La donna riuscì per tal modo, una schiava dell'uomo, e, malgrado il cristianesimo, questo barbaro sentimento penetrò ancora dal diritto romano nell'italiano. Gli statuti di Lugo, confermati nel 1520 dal duca Alfonso di Ferrara, affermano nel marito il diritto di batterla, e se adultera, di esporla sul rogo, tanto che muoia ove a lui piaccia[5]. La barbarie della legge contribuì ovunque in Italia a rendervi talora barbaro l'uso. Quindi alla legge stessa la necessità talora di correggersi e di contraddirsi per sopprimere l'uso che perseguitava la donna. Gli Statuti di Perugia, pubblicati nel 1523[6] mettono una multa ai maschi che insultino per via una donna di buona condizione e di buona fama. Un decreto del 13 maggio 1709, pubblicato dalla Repubblica di Genova[7], tenta correggere lo stesso abuso nell'isola di Corsica, ove era pur divenuto un'arte di darsi moglie. La donna si rispetta male finchè si considera da meno dell'uomo; e il diritto romano che ne proclamava la servitù contribuì non poco a rimuovere dai nostri usi quella specie di culto per la donna che prima di essere cristiano fu celtico e Germanico, quella specie di culto estetico alla madre, alla sposa, alla indovina, ossia all'essere di più delicato e più pronto sentire, che ci lascia così felicemente distinguere la donna dalla femmina. Perciò, in Italia, e, precisamente nel seno del cattolicismo, nell'Italia del papa, ossia nell'Italia della superstizione, più ostinati che altrove si mantennero gli usi fallici. Non sono molti anni che a Veroli nella Sabina si compievano ancora processioni falliche. E mi sembra simbolo di un'antica processione fallica, l'uso che vigeva, nella città di Gallese, per la festa di San Famiano, nella quale si portava attorno un talamo acceso[8]. Nel seguito di quest'operetta, ci accadrà di notare i varii usi persistenti in Italia, come augurio di fecondità alla sposa, alcuni de' quali troveremo perfettamente conformi con altri de' tempi patriarcali vedici. Qui si benedice ancora la terra perchè porti buon grano; si benedice la sposa perchè riesca feconda; ed altra virtù alla benedizione non si desidera.

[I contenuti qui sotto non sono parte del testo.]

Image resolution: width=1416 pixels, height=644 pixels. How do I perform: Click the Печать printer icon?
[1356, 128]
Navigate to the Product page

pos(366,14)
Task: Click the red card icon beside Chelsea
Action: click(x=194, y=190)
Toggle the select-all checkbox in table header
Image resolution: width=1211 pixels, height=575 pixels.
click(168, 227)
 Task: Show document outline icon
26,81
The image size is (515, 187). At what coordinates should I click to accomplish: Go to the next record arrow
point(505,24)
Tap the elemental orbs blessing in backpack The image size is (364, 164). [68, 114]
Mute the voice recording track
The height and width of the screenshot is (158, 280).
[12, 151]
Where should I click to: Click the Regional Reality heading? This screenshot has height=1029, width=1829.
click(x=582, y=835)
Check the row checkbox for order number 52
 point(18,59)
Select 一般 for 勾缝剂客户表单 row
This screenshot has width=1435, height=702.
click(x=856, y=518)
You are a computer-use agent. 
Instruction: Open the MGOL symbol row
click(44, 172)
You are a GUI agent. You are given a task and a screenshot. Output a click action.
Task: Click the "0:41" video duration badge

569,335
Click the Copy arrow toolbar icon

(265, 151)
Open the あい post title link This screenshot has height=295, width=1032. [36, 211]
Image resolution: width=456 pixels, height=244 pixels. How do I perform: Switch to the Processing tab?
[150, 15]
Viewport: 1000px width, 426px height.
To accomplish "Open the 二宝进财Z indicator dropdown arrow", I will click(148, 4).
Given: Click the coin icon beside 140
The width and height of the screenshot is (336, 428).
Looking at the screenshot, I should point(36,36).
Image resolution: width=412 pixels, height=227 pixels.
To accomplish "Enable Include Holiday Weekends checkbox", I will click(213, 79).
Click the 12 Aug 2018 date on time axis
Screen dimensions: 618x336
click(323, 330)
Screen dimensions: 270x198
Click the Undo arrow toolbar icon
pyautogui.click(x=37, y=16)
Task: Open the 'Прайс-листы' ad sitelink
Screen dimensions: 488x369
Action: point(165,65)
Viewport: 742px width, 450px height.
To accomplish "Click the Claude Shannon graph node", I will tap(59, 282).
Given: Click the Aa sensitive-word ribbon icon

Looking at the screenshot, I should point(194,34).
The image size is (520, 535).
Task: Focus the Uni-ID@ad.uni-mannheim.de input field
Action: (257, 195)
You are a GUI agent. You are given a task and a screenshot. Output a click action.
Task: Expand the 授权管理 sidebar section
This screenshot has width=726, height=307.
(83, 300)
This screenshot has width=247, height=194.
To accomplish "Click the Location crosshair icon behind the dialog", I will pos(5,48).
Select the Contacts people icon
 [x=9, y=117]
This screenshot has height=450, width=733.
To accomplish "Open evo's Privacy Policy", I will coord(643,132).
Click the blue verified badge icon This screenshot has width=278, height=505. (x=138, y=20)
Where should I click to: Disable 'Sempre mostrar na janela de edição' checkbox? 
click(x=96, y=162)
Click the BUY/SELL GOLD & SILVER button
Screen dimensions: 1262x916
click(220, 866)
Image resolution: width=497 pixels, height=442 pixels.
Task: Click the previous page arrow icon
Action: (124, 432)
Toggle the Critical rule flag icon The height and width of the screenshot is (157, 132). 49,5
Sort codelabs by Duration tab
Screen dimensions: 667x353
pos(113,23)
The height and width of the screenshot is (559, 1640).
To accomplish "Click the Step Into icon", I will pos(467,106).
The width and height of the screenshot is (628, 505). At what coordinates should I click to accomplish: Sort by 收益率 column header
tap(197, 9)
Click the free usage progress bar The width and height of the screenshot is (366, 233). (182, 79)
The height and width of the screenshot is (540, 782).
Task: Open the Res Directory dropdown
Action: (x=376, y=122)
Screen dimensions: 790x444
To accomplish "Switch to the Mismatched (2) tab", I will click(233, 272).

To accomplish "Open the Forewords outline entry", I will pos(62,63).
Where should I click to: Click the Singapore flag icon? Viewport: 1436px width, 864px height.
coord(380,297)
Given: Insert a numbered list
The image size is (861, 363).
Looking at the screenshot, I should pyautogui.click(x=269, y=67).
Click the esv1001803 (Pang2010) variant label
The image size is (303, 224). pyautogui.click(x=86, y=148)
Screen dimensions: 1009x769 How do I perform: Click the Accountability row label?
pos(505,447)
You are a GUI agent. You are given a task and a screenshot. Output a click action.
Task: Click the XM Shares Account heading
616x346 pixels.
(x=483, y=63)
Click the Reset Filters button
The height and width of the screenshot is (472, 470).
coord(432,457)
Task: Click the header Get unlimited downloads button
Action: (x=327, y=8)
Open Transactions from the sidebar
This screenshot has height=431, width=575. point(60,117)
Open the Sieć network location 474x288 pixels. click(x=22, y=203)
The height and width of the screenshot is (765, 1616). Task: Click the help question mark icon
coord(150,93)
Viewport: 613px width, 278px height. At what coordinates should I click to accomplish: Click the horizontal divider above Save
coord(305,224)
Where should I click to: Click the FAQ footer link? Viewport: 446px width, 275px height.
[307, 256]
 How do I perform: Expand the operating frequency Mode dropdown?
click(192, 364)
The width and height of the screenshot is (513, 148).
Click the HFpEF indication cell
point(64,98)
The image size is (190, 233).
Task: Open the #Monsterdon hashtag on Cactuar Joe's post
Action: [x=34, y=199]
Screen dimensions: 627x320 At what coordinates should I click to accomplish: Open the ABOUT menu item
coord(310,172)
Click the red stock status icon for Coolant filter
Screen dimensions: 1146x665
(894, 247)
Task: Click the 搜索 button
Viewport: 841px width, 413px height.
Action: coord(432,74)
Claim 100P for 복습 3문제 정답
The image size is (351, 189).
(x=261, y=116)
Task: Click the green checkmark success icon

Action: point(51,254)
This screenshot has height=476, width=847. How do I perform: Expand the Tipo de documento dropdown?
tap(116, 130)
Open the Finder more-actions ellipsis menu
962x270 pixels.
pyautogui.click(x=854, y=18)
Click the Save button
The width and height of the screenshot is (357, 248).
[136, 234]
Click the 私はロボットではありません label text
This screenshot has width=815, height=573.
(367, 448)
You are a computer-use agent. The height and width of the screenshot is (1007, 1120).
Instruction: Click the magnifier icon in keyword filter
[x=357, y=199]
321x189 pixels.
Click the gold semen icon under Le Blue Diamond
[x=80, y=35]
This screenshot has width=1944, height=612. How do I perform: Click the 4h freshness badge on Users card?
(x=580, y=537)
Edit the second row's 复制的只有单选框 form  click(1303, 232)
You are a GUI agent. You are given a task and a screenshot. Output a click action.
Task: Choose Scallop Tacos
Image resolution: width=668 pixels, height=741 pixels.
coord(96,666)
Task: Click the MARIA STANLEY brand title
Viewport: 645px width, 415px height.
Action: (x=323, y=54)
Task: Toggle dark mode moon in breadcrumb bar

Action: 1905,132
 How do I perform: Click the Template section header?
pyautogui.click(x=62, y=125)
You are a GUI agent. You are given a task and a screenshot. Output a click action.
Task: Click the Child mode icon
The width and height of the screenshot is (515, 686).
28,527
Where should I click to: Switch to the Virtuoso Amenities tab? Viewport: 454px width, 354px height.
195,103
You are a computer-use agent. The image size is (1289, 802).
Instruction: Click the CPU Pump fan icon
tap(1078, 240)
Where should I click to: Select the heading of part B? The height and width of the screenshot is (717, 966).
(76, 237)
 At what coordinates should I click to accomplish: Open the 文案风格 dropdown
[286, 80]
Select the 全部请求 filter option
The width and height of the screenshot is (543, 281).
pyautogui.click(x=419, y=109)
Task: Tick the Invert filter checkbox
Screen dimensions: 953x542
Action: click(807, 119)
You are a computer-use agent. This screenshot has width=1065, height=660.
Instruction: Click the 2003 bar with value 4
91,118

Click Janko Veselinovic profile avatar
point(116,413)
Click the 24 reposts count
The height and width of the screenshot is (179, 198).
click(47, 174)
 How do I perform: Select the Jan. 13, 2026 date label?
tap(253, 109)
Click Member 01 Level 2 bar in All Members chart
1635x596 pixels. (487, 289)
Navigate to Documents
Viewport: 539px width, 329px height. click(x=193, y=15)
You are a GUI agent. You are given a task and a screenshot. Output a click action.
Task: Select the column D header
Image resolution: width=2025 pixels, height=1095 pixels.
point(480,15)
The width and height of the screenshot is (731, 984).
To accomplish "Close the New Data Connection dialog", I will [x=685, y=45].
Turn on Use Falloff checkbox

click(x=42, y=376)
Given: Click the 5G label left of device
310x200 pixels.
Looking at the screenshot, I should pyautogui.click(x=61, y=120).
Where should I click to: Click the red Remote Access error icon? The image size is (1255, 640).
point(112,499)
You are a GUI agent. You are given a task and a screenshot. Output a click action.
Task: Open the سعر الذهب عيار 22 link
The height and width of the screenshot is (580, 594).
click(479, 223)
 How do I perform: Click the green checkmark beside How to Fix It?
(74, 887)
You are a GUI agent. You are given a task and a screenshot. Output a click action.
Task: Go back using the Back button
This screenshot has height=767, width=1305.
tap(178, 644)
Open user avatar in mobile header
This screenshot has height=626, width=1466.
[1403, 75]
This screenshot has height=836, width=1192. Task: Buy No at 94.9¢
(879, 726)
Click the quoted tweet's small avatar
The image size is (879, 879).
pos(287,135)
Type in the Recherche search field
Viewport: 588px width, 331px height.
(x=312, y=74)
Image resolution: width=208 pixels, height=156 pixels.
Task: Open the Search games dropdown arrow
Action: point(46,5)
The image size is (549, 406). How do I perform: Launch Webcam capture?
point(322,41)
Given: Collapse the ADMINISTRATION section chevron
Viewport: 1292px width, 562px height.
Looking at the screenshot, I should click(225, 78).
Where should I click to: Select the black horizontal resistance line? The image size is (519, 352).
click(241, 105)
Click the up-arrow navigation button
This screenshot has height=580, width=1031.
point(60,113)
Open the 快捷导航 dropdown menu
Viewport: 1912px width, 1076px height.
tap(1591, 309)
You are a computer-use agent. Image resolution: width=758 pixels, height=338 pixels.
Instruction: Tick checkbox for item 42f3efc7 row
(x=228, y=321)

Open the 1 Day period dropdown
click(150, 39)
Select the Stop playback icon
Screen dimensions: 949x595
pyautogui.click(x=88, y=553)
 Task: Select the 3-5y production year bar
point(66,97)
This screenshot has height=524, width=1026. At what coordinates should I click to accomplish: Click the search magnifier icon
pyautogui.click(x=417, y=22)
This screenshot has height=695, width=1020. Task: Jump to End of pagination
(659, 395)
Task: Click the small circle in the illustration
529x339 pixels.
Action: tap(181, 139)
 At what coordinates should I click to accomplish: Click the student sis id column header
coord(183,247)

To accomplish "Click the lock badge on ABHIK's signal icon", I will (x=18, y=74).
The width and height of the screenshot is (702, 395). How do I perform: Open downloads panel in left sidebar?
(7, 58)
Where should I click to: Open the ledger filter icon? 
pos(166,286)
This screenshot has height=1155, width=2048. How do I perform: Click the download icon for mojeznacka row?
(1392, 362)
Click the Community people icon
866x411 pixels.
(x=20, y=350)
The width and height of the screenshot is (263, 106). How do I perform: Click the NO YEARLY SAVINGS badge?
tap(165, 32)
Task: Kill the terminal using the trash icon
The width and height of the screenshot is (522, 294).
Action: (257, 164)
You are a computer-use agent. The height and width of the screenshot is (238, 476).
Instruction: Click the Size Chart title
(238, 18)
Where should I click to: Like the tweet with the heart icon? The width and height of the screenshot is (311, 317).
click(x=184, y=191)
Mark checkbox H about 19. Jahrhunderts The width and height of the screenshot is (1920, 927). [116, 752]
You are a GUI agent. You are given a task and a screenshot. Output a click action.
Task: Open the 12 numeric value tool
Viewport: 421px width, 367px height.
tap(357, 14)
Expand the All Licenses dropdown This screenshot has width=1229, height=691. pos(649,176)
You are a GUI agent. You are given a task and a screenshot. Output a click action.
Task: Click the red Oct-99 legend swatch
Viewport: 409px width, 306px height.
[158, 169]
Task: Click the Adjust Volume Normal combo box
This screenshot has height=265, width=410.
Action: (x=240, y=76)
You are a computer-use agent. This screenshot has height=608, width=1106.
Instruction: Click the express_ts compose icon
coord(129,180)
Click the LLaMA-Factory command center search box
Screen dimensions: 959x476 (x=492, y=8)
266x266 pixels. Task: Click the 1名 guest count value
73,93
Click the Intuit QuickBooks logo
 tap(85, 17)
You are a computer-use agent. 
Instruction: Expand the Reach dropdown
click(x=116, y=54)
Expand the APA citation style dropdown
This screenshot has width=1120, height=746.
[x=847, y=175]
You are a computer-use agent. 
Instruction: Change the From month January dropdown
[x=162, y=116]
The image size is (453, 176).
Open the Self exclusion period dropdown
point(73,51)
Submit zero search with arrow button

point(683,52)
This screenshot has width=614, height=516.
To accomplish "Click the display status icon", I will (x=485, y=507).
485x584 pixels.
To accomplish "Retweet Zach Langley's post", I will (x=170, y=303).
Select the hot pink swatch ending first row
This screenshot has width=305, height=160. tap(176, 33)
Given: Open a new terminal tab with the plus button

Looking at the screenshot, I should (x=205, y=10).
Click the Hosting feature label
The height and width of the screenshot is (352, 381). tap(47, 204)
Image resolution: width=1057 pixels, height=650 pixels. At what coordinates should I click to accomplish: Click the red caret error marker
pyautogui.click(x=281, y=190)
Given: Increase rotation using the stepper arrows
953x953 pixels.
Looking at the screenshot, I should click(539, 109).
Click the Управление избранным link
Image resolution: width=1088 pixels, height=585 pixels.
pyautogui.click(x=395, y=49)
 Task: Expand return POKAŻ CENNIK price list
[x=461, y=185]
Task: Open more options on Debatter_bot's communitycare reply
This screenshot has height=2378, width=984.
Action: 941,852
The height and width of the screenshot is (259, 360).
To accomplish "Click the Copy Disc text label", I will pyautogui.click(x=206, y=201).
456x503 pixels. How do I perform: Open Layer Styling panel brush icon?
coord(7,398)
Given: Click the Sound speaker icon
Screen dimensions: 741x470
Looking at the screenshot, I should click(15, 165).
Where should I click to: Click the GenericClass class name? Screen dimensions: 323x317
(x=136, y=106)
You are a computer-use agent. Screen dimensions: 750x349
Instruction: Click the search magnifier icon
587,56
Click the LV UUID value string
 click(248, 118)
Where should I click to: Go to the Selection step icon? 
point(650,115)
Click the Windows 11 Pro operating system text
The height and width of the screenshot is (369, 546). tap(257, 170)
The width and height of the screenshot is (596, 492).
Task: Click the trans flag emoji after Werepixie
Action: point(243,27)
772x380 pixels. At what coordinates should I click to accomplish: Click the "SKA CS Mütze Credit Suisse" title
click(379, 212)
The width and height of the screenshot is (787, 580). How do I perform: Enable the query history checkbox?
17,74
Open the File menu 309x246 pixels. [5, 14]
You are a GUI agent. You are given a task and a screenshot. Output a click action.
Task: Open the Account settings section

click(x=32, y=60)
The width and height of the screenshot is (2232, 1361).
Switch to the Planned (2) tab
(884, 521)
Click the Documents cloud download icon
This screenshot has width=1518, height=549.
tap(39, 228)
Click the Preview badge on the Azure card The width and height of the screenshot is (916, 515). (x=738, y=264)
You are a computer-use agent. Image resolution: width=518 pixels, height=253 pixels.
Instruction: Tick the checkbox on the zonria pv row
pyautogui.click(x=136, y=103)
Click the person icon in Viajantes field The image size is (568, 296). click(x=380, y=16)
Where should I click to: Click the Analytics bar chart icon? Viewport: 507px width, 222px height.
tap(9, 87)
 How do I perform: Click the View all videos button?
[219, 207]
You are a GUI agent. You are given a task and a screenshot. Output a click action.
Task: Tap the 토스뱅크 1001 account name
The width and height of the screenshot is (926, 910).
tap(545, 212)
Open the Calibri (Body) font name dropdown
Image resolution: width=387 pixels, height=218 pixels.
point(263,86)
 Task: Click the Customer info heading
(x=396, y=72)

La donna pel nostro popolo unicamente partorisce; resta perciò una cruda ironìa la risposta che l'epicureo imperatore Elio Vero dava alle lagnanze della moglie negletta: «Soffri ch'io mi dia piacere con altre. Perocchè il nome di moglie suona dignità e non voluttà»[9]. Elio Vero metteva così la donna al di sotto di quello che piace ai sensi: ne faceva una fredda cosa elegante.